=== Section Start ===

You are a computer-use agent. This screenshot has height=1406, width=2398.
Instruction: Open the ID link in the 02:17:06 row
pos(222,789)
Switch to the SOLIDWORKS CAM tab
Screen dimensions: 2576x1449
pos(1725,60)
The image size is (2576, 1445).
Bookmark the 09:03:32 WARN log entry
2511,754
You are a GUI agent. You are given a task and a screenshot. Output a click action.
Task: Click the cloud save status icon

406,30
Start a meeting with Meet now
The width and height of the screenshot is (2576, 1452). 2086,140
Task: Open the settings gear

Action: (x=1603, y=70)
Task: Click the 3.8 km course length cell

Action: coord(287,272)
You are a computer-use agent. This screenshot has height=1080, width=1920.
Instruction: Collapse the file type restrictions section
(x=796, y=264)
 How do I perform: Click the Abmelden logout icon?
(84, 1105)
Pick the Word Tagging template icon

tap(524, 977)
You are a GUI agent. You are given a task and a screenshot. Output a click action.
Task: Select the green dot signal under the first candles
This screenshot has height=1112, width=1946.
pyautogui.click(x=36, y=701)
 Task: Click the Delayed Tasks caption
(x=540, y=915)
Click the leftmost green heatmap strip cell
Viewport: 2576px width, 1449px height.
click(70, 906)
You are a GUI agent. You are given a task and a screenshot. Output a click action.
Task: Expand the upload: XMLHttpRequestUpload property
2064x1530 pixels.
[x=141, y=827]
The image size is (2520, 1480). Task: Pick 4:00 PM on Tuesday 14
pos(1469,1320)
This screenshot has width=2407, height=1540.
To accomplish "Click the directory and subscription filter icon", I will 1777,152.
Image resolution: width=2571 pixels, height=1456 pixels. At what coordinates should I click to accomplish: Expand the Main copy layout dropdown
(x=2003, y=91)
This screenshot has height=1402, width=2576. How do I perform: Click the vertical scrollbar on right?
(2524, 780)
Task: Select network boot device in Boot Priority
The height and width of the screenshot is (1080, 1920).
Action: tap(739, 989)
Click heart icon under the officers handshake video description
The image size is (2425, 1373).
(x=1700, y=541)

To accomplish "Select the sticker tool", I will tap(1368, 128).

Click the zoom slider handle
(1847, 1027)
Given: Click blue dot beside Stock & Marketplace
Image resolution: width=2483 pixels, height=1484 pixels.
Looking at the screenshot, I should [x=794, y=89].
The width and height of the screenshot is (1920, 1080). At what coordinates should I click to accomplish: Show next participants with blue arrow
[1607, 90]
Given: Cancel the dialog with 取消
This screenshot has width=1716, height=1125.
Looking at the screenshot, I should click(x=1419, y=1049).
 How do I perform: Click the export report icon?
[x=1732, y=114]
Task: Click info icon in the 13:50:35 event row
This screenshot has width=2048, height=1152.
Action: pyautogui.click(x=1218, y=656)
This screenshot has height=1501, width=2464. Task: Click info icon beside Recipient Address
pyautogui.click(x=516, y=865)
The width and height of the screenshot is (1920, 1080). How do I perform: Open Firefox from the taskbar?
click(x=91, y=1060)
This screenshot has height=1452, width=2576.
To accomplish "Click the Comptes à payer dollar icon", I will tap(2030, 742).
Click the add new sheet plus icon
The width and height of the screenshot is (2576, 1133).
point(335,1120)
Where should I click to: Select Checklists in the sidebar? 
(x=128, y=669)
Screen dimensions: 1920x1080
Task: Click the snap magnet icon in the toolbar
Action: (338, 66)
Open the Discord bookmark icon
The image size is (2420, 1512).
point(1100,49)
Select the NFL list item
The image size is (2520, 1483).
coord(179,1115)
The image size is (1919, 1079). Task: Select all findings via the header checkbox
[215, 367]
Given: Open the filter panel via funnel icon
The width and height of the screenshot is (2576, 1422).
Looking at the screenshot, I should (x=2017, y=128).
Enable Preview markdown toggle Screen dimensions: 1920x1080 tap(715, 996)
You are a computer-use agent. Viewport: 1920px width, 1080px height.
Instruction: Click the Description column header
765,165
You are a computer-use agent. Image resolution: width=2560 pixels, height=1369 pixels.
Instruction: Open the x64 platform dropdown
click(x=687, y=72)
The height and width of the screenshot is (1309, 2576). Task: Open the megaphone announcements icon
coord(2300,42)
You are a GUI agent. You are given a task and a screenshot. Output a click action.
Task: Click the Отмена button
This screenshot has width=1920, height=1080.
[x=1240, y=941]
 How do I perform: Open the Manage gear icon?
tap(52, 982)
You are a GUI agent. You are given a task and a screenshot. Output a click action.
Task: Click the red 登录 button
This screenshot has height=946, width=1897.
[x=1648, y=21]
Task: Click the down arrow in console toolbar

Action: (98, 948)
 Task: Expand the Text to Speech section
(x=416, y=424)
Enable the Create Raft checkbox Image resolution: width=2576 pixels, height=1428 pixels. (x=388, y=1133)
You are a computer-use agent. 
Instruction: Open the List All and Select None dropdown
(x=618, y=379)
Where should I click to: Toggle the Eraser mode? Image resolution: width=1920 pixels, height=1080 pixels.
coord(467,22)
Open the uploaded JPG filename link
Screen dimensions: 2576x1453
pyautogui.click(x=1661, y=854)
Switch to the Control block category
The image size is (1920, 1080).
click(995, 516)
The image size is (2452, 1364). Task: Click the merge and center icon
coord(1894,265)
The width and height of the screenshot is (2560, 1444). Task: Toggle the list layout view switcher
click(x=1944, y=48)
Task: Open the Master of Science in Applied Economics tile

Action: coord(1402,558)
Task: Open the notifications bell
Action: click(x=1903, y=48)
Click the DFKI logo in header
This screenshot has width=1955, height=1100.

=== Section End ===

* [Assignment]: The reply should hold only the lines of the listing above starting at the line containing "Image resolution: width=2571" and ending at the line containing "Given: Open the filter panel via funnel icon", exactly as written.

* [Answer to this problem]:
Image resolution: width=2571 pixels, height=1456 pixels. At what coordinates should I click to accomplish: Expand the Main copy layout dropdown
(x=2003, y=91)
This screenshot has height=1402, width=2576. How do I perform: Click the vertical scrollbar on right?
(2524, 780)
Task: Select network boot device in Boot Priority
The height and width of the screenshot is (1080, 1920).
Action: tap(739, 989)
Click heart icon under the officers handshake video description
The image size is (2425, 1373).
(x=1700, y=541)

To accomplish "Select the sticker tool", I will tap(1368, 128).

Click the zoom slider handle
(1847, 1027)
Given: Click blue dot beside Stock & Marketplace
Image resolution: width=2483 pixels, height=1484 pixels.
Looking at the screenshot, I should [x=794, y=89].
The width and height of the screenshot is (1920, 1080). At what coordinates should I click to accomplish: Show next participants with blue arrow
[1607, 90]
Given: Cancel the dialog with 取消
This screenshot has width=1716, height=1125.
Looking at the screenshot, I should click(x=1419, y=1049).
 How do I perform: Click the export report icon?
[x=1732, y=114]
Task: Click info icon in the 13:50:35 event row
This screenshot has width=2048, height=1152.
Action: pyautogui.click(x=1218, y=656)
This screenshot has height=1501, width=2464. Task: Click info icon beside Recipient Address
pyautogui.click(x=516, y=865)
The width and height of the screenshot is (1920, 1080). How do I perform: Open Firefox from the taskbar?
click(x=91, y=1060)
This screenshot has height=1452, width=2576.
To accomplish "Click the Comptes à payer dollar icon", I will tap(2030, 742).
Click the add new sheet plus icon
The width and height of the screenshot is (2576, 1133).
point(335,1120)
Where should I click to: Select Checklists in the sidebar? 
(x=128, y=669)
Screen dimensions: 1920x1080
Task: Click the snap magnet icon in the toolbar
Action: (338, 66)
Open the Discord bookmark icon
The image size is (2420, 1512).
point(1100,49)
Select the NFL list item
The image size is (2520, 1483).
coord(179,1115)
The image size is (1919, 1079). Task: Select all findings via the header checkbox
[215, 367]
Given: Open the filter panel via funnel icon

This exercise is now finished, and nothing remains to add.